▶ [Your instructions]: Reproduce the listing below from the line with "You are a GUI" to the line with "Open the 记录 history clock icon", both lines included, character for character, minus any pictures.

▶ [Material for the task]:
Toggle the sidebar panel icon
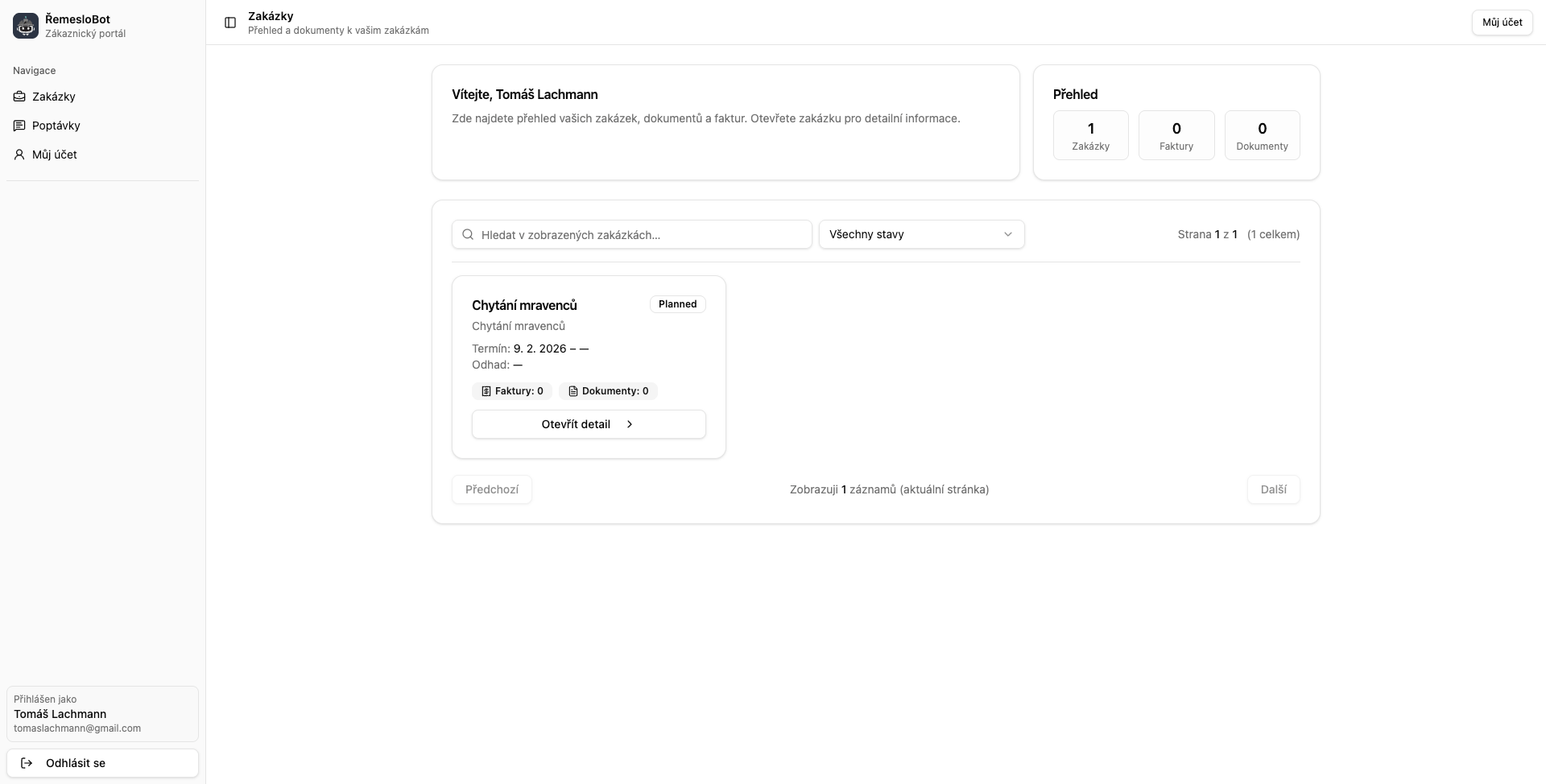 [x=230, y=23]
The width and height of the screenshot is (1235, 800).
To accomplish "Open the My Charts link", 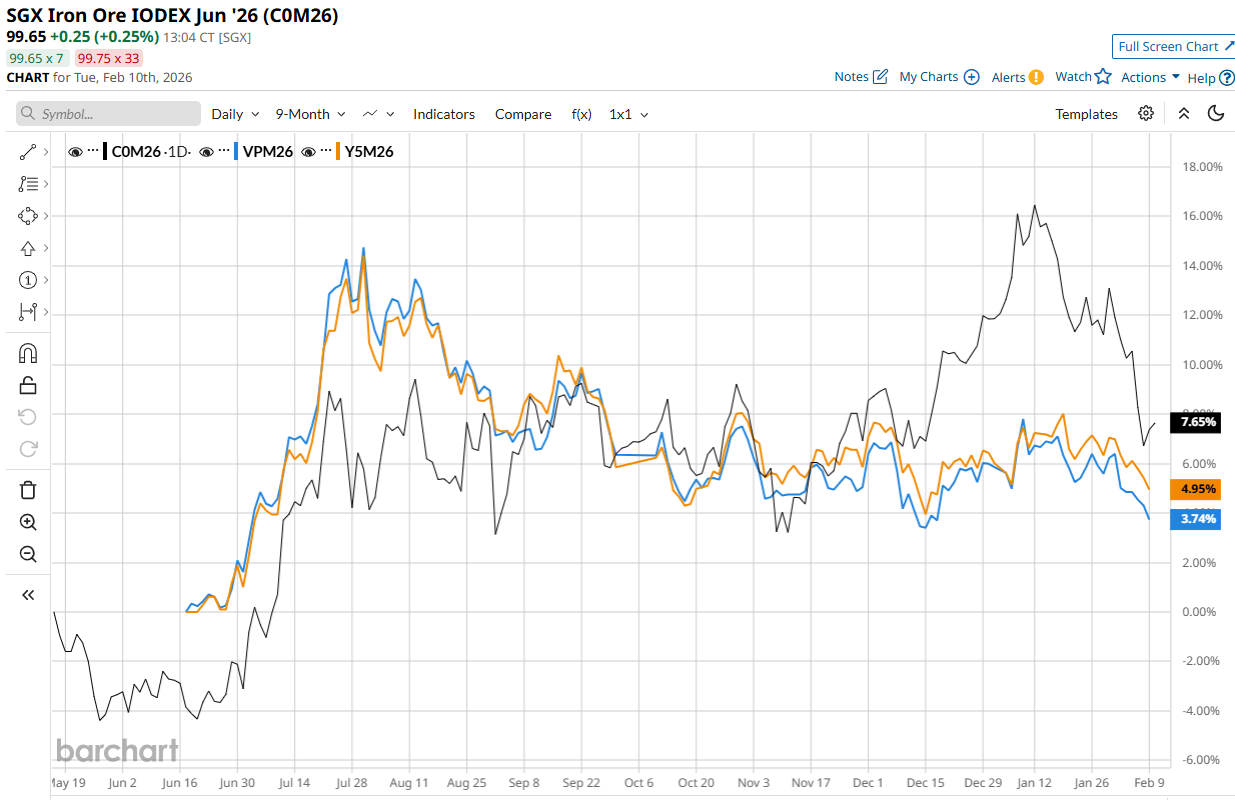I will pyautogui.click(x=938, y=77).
* * *
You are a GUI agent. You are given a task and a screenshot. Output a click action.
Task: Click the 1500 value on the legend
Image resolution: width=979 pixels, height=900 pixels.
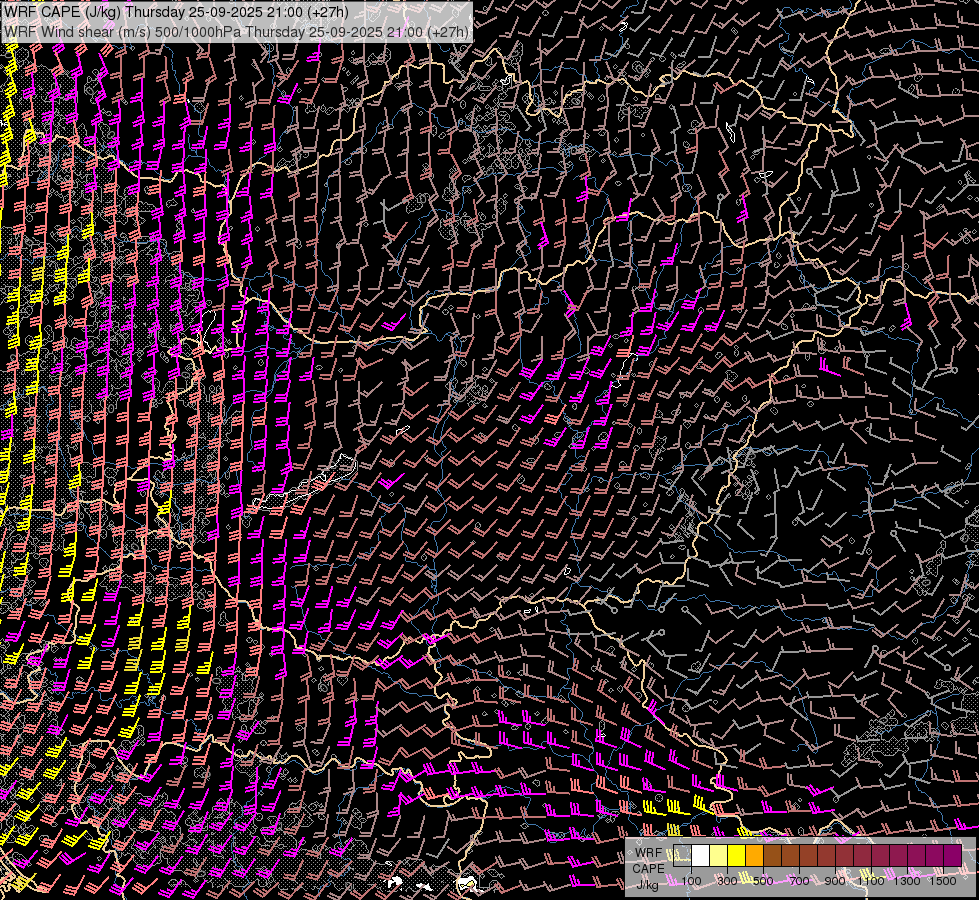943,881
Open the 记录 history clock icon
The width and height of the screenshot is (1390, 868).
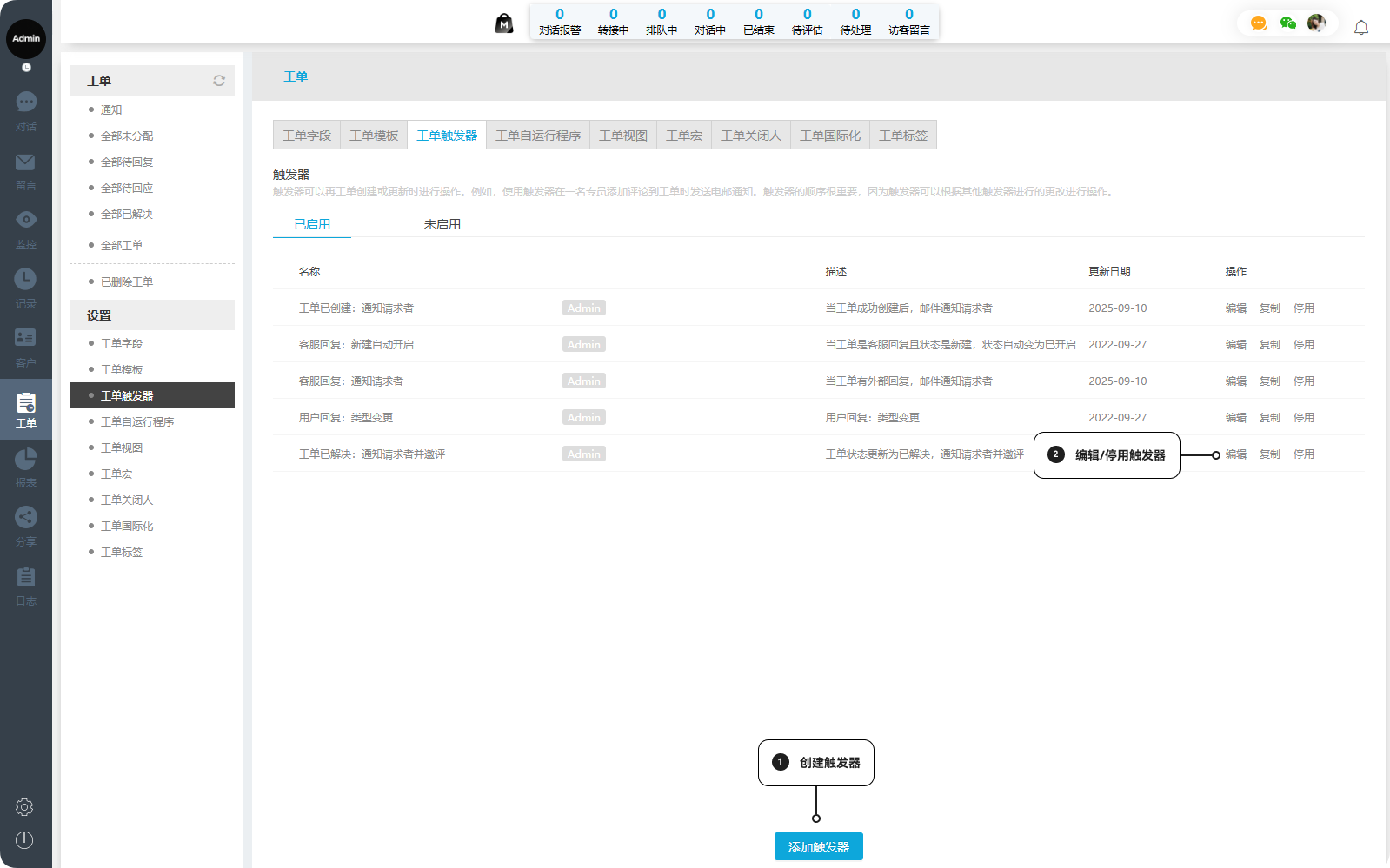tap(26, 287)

▶ [Solution for this problem]:
You are a GUI agent. You are given a task and a screenshot. Output a click action.
Task: Click the 1500 value on the legend
Image resolution: width=979 pixels, height=900 pixels.
943,881
Open the 记录 history clock icon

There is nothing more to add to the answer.